**Data listing**
════════════════

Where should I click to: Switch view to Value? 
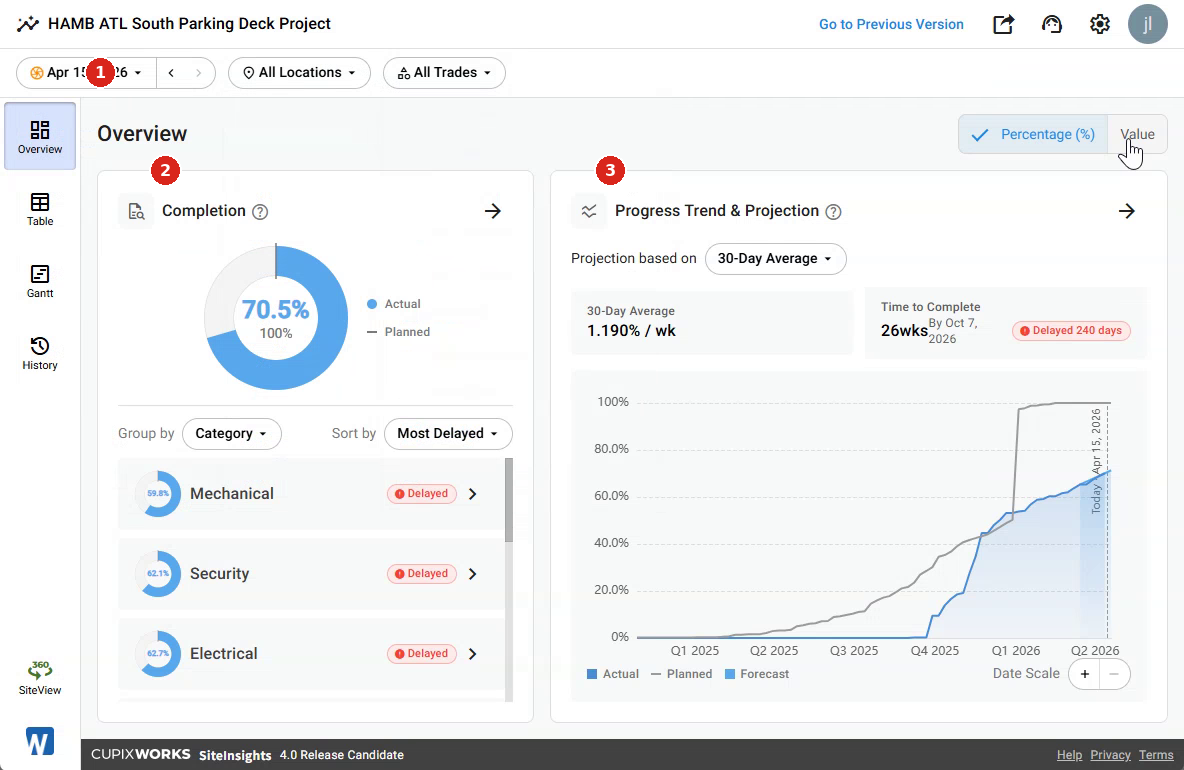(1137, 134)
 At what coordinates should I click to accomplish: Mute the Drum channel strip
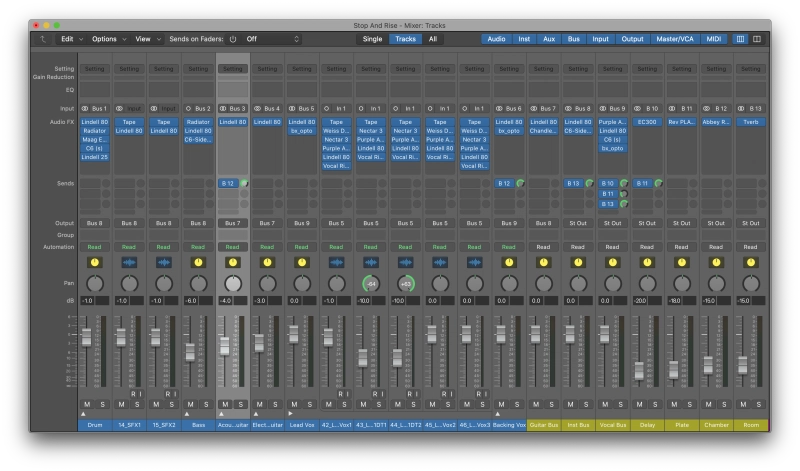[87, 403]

════════════════

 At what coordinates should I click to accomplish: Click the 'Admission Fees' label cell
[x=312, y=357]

════════════════

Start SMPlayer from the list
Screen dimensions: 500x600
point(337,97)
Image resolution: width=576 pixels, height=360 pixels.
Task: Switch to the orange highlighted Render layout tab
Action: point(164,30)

════════════════

Reproduce verbatim the lines between the one containing "At what coordinates should I click to accomplish: Click" and the one containing "[x=312, y=357]", with both of those lines included.

**Task result**
 At what coordinates should I click to accomplish: Click the 'Admission Fees' label cell
[x=312, y=357]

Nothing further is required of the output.